Раз уже залез в исповедальню, надо делать вид, что исповедуешься. Ибо… Ибо чревато обратное.
Гроб с телом Грини обряженного в его лучшие одежды поставили в церкви на специальном помосте, который под руководством отца Жозефа принесли по частям из каких-то подсобок и собрали в центральном нефе прямо на месте, задрапировав сооружение красной тканью. Мне показалось, что этот предмет мебели при церкви постоянный, потому как периодически люди умирают даже в благословенной Басконии и не делать же такую вещь по каждому скорбному случаю заново.
Приготовив все к отпеванию, отец Жозеф и его помощники прочитав по короткой молитве, удалились, плотно затворив за собой двери храма. Даже на замок заперли, чтобы нам никто не помешал.
Мертвое лицо Мамая лишь слегка заострилось, но в мреянии неверного света десятка свечей казалось, что принадлежало оно безмятежно спящему человеку. Лишь большие серебряные монеты на его глазах указывали на скорбный случай этой нашей встречи. Поцеловав холодный лоб казака я, смахнув невольную слезу, ушел в глубину храма, где и сел на скамью, глядя, как в скрещенные руки Мамая амхарцы вставили толстую восковую свечу, огня которой должно было хватить на всю ночь, предварительно зажегши ее от лампады под иконой Григория Турского, святого покровителя покойного. После чего они взяли гроб в ‘’коробочку’’ и, встав на колени, отдали Мамаю последние почести.
Всю оставшуюся ночь рыцарственные монахи провели в бдении с оружием у гроба казака.
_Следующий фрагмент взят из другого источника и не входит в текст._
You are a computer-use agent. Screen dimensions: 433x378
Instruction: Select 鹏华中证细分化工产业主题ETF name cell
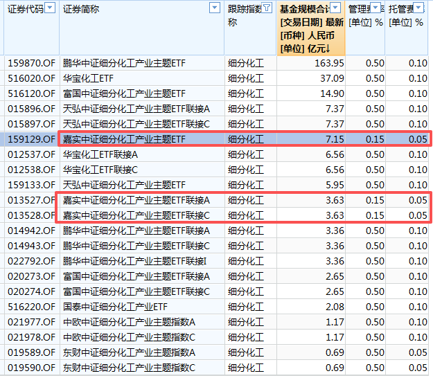(x=125, y=63)

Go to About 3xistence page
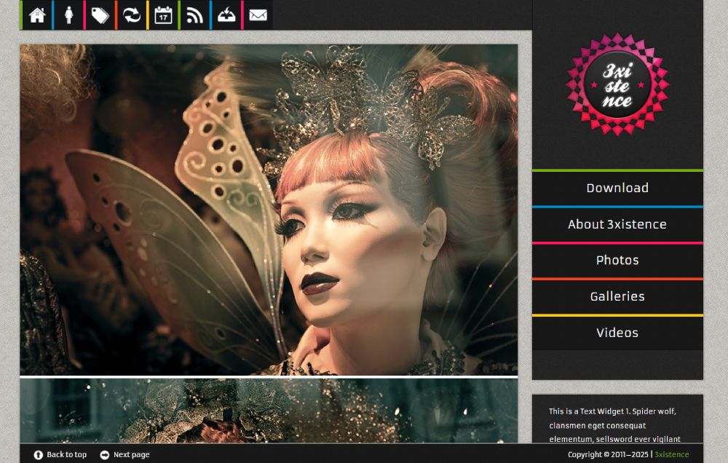617,224
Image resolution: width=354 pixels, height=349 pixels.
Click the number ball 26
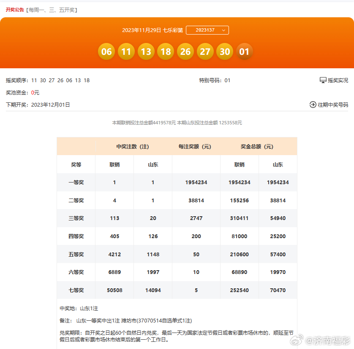(185, 51)
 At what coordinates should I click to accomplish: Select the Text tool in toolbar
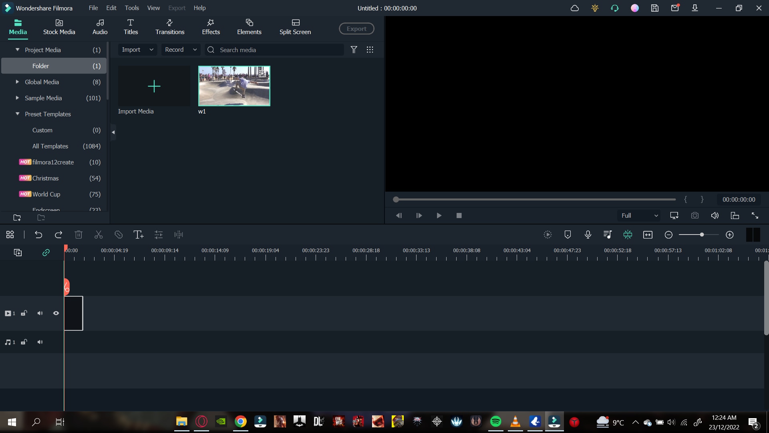click(138, 234)
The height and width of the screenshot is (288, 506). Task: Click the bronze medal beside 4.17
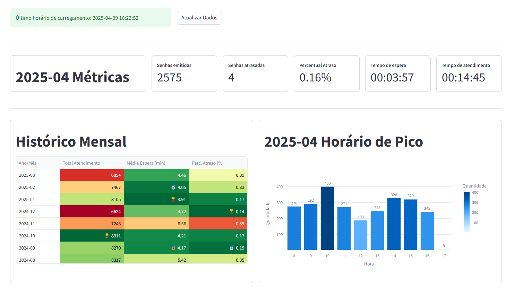click(173, 248)
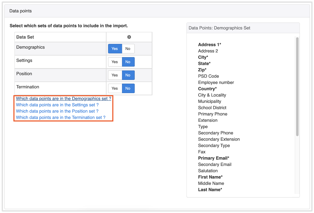Viewport: 314px width, 213px height.
Task: View data points in the Position set
Action: (x=57, y=111)
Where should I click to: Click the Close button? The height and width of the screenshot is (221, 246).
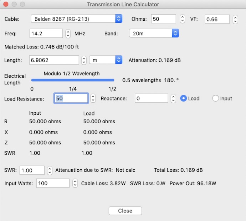pos(125,211)
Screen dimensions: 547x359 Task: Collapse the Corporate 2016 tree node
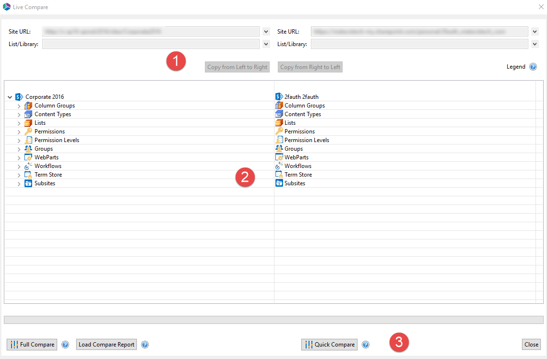pyautogui.click(x=10, y=96)
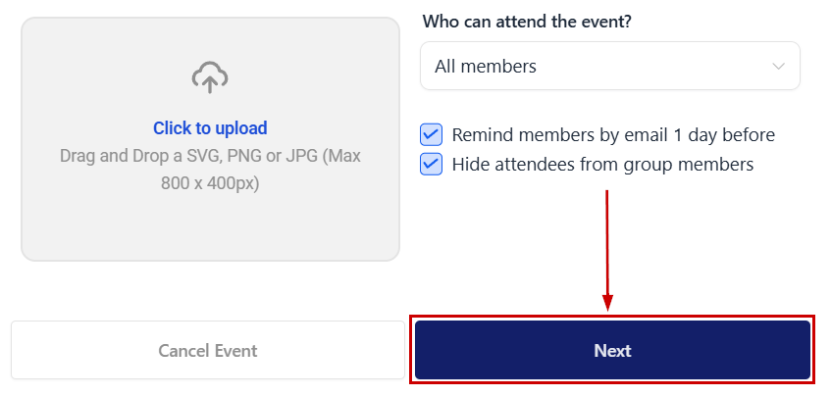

Надели кольчуги на голое тело, прикрылись плащами и стоя на коленях, опираясь ладонями на крестовины мечей, негромко пели какие-то гимны на своем тарабарском языке. Отпевали соратника. И это совсем не было похоже на привычный для меня православный обряд отпевания. Единственная мелодия, показавшаяся мне знакомой, напоминала песенную молитву русских монахов ‘’С нами Бог’’, все остальное было мне в новинку. В этом их действе чувствовалось что-то совсем уж древнее, непонятное современному уму, но продирающее до печенок.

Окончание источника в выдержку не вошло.